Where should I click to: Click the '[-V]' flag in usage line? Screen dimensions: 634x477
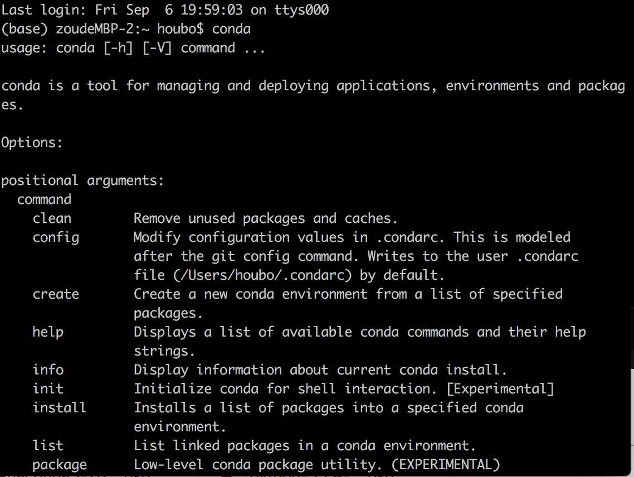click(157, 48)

---

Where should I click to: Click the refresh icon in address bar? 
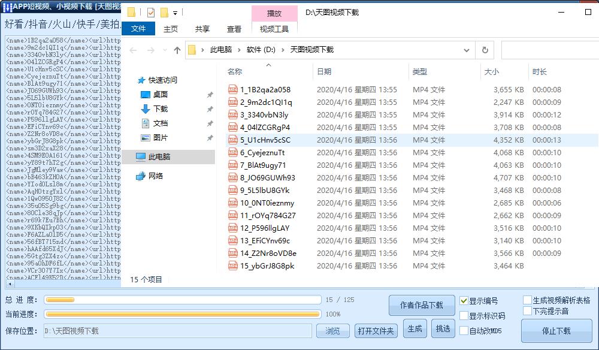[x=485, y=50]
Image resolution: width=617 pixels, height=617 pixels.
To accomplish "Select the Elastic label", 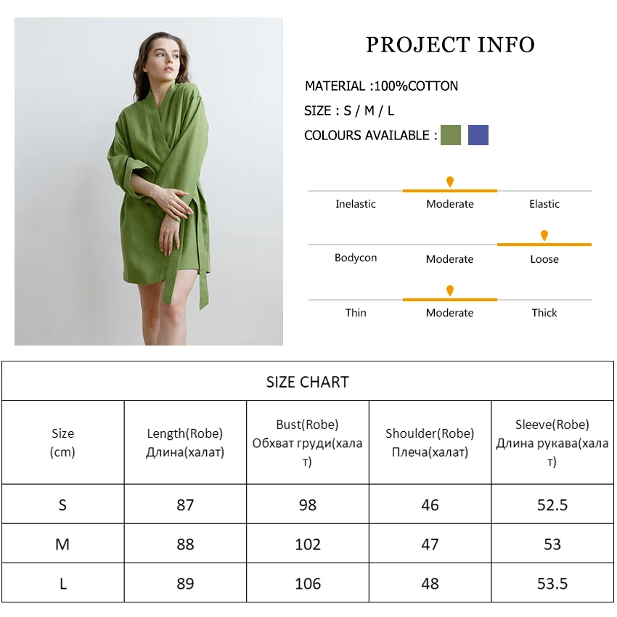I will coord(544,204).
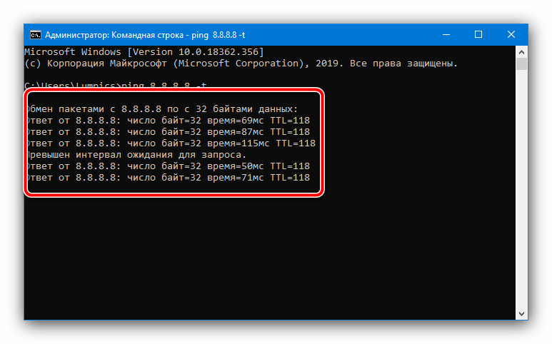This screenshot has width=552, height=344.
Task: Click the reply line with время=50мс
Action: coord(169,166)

...

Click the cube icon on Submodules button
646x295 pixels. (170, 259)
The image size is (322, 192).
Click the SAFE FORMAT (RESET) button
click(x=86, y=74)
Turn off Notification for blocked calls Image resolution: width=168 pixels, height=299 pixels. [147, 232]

# Description of the task
Only a number is wanted here: how many lines of the data hold the string "resolution".

# Output for this exercise
2